24Une deuxième forme d’implicite dans les fictions est celle non plus du double fond des récits fictionnels mais de la portée polémique de l’écriture elle-même, dont Pascale Casanova fait une des manifestations de la posture krausienne. « [Kafka] conserverait la posture de Kraus, le modèle de sa radicalité intransigeante, l’austérité de sa langue, son style anti-ornemental et aphoristique […] »37. L’hypothèse invite à donner du sens au continuum allant des allusions polémiques dans les lettres ou le Journal à l’imitation décalée d’un style ethnographique dans les fictions, en passant par les aphorismes proprement dits. Il devient ainsi possible de parler d’« écriture aphoristique » au sujet non pas des aphorismes eux-mêmes mais de l’écriture fictionnelle38. Dans ce continuum de formes, quelle serait l’évolution de la « posture polémique », de l’explicite vers l’implicite ? Si le développement entre 1917 et 1921 d’une écriture aphoristique ne peut être analysé, comme on a cherché à le faire pour le choix du vers libre à tel moment de l’histoire littéraire française39, comme un marqueur de champ à soi seul, la tradition allemande de l’aphorisme étant très nourrie, ancienne, partagée par des écrivains de divers horizons40, l’objectivité de la « voix narrative », pour reprendre des termes blanchotiens est-elle davantage une « prise de position » au sens bourdieusien ? C’est ce que propose Pascale Casanova en faisant de cette écriture « blanche » une déformation de l’écriture ethnographique et de ce choix narratif une marque d’appartenance au paradigme herdérien, contre les positions modernistes qui auraient pour cadre l’autonomie littéraire.
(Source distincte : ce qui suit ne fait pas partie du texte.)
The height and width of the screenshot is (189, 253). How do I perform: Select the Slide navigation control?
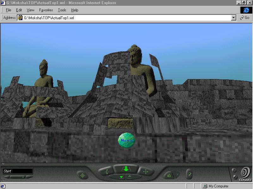145,172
25L’hypothèse d’un « Kafka en colère » n’est pas une hypothèse psychologique mais se fonde sur la notion de « posture implicite », qui elle-même implique un usage subtil de matériaux divers, lettres, Journal, cahiers, textes professionnels, non dans une démarche de documentation biographique ou de réflexion générique, mais en vue d’une extension de l’écriture polémique hors de ses bornes communément admises. Le repérage d’une posture implicite est évidemment chose périlleuse dès qu’il ne s’agit pas d’un implicite réglé ou de suggestion (comme dans l’ironie ou le présupposé). L’hypothèse d’une posture implicite est contre-nature si l’on tient à une distinction nette des textes publics et des textes privés, et si l’on espère qualifier une fois pour toute une posture, comme si celle-ci s’objectivait plus que toute autre forme, dans un heureux mariage de l’intention de l’auteur et de la représentation médiatique de son personnage social, ou plutôt comme si la posture était précisément la forme sous laquelle l’auteur (avec ses mensonges et ses ruses) s’objective. Mais l’hypothèse d’une « posture implicite » est salutaire pour introduire du jeu dans la notion de posture, montrer qu’il y demeure un conflit des interprétations, et non pas seulement des faits et des masques. Ainsi, deux œuvres aux « physionomies » très différentes (nul ne dirait de Kafka qu’il fut un polémiste) peuvent être rapprochées et se rendre instructives l’une envers l’autre. Parier sur la comparabilité des postures tout en travaillant l’implicite permet de défaire des familles trop évidentes de polémistes et de pamphlétaires, de « rhétoriques antilogiques » (Marc Angenot), pour croiser autrement les auteurs, à partir d’un important travail d’historicisation.